Earlier access to palliative care may ‘pay dividends’

End-of-life care

By Tessa Hoffman

6 Mar 2018

Terminally ill patients who have early access to home-based palliative care have fewer hospital admissions at the end of their lives, raising questions about the fiscal wisdom of time-based restrictions on such services.

Researchers at Curtin University looked at the relationship between time of starting community-based palliative care and the number of hospital stays and emergency department  admissions in over 28,000 cancer patients  in the Perth area between 2001-11.

They found on average, patients who started community-based palliative care within six months before death had 1.7 unplanned hospital admissions costing the health system $13,959.

This compared to 1.4 visits at a cost of $13959 ($1000 less) for those who started community-based palliative care six months or more before death.

People who started community-based palliative care within six months of death also visited emergency departments more frequently – an average 1.4 visits compared to 1.1 visits.

The findings, published this month in the Journal of Pain and Symptom Management, challenge the idea that putting time restrictions on access to community-based palliative care will reduce costs to the health system.

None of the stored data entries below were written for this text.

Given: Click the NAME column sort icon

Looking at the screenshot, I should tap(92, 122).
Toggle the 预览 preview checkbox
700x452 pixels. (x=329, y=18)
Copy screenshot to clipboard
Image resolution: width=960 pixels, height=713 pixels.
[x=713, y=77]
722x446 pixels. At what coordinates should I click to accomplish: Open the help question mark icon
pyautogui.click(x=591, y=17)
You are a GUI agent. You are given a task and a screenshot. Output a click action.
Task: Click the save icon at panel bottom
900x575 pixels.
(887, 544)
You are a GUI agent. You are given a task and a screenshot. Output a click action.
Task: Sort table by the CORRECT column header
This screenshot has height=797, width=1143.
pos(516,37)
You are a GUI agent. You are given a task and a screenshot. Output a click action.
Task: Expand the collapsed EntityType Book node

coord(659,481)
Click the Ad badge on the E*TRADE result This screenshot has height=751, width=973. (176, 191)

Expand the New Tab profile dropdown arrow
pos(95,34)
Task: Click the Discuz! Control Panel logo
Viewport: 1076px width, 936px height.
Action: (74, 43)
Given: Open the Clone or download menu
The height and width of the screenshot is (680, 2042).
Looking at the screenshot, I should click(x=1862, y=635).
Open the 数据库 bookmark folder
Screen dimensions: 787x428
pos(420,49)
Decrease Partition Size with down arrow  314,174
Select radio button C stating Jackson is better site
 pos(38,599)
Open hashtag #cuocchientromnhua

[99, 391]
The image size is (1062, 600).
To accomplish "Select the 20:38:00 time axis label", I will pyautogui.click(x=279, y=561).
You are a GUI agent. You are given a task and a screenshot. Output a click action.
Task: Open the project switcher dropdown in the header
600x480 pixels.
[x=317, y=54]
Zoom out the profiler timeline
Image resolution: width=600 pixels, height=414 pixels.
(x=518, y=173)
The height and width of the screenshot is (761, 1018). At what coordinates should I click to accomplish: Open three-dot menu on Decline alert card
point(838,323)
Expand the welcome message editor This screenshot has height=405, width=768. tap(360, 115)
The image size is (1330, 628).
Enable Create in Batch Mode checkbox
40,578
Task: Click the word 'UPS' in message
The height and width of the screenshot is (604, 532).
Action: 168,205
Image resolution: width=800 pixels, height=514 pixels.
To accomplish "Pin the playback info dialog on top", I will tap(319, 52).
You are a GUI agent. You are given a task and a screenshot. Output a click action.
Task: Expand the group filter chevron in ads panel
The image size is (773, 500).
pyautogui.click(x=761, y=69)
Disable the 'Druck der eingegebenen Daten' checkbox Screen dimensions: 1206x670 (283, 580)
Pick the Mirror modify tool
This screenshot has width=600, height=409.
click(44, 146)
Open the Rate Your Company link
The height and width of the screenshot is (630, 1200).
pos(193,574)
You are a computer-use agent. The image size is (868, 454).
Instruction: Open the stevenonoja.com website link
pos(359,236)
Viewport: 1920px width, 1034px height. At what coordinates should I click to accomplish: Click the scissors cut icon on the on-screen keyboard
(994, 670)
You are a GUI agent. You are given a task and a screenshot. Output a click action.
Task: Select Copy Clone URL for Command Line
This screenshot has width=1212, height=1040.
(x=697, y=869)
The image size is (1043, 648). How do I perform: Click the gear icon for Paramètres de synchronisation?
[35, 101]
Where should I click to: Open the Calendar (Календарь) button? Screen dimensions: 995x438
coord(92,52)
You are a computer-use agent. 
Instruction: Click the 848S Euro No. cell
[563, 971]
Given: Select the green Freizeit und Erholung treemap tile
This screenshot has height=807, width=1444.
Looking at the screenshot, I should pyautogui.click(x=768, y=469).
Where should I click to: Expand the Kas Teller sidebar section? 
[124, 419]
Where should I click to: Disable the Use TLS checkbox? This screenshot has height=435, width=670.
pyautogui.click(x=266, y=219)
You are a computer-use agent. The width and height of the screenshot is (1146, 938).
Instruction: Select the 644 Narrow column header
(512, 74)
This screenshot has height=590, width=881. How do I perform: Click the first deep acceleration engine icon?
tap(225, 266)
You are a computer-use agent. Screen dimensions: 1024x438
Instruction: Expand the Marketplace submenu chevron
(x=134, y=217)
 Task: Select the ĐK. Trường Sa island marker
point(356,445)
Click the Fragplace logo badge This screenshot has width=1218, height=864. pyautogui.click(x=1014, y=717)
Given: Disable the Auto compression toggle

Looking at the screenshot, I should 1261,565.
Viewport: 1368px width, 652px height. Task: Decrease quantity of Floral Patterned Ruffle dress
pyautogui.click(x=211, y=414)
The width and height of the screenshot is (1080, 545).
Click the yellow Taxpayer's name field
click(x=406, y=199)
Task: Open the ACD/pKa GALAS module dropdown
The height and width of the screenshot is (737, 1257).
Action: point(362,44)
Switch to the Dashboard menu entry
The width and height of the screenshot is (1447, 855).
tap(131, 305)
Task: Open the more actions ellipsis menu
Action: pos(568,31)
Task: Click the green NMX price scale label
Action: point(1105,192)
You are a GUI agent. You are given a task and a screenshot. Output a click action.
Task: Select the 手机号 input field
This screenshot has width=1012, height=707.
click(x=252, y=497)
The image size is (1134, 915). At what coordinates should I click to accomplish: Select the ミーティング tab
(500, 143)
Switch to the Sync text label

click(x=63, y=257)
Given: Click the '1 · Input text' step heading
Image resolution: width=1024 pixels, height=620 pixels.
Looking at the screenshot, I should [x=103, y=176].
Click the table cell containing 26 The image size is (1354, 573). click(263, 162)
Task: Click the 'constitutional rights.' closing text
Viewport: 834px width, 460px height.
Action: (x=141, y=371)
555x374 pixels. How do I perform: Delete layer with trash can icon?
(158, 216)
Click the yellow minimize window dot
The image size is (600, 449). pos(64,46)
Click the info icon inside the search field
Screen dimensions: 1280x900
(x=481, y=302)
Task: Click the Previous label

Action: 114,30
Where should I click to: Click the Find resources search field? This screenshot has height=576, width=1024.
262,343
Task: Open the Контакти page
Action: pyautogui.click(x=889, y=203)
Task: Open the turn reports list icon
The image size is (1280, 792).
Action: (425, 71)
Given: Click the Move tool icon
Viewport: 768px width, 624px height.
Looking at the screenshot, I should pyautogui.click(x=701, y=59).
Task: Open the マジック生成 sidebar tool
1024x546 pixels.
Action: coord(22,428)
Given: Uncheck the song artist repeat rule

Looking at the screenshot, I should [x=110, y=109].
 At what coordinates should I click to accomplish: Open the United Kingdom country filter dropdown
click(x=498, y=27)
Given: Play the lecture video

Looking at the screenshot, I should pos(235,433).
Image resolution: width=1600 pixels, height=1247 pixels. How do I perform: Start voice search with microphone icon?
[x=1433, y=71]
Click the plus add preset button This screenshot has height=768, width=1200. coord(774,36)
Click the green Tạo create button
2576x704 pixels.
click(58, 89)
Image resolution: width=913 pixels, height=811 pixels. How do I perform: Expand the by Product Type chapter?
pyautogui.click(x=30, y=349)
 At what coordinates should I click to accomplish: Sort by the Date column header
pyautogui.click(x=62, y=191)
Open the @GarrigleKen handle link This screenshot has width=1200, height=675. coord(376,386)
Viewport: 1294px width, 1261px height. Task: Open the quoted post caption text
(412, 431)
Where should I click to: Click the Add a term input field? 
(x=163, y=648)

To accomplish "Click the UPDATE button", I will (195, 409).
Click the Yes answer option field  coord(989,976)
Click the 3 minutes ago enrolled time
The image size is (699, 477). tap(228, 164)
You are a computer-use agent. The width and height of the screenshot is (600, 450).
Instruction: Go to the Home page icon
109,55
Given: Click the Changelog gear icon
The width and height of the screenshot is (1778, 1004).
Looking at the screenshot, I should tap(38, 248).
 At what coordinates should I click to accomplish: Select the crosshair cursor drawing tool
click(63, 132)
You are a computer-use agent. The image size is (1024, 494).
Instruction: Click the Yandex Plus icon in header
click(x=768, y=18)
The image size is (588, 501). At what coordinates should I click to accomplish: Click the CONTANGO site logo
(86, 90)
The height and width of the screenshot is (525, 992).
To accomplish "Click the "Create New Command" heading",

Some jurisdictions employ temporal limits, such as Queensland which requires patients to have a life expectancy of three months or less, say Cameron Wright and colleagues from the School of Public Health at Curtin University and his co-authors.

However there is strong evidence that hospital care at the end of life is expensive and accounts for a disproportionate amount of health spending, they write.

In contrast, their own findings when viewed at a population level “argue against temporally restricting access to community-based palliative care as earlier initiation may pay dividends in the final few months”.

The findings are supported by studies from Canada which have shown how initiating community-based palliative care more than 6 months before death reduced the need for acute care in the last fortnight of life in a dose- dependent manner and how end-of-life nursing reduced ED presentations in the subsequent week over the final six months of life, they write.

“Although we cannot suggest causation, these findings support a hypothesis that initiation of community-based palliative care at more than six months before death can reduce the number of unplanned hospitalisations at a population level in the six months before death”, the authors conclude.

Meanwhile, Federal Health Minister Greg Hunt has announced a pilot program of home-based palliative care in 10 locations across five states.  The $8.3 million Greater Choice for At Home Palliative Care program will include palliative care services from a local GP, palliative, hospital and specialist care support, and community and social services.

The program will be administered through Primary Health Networks in co-ordination with local and state services, as well as aged care providers.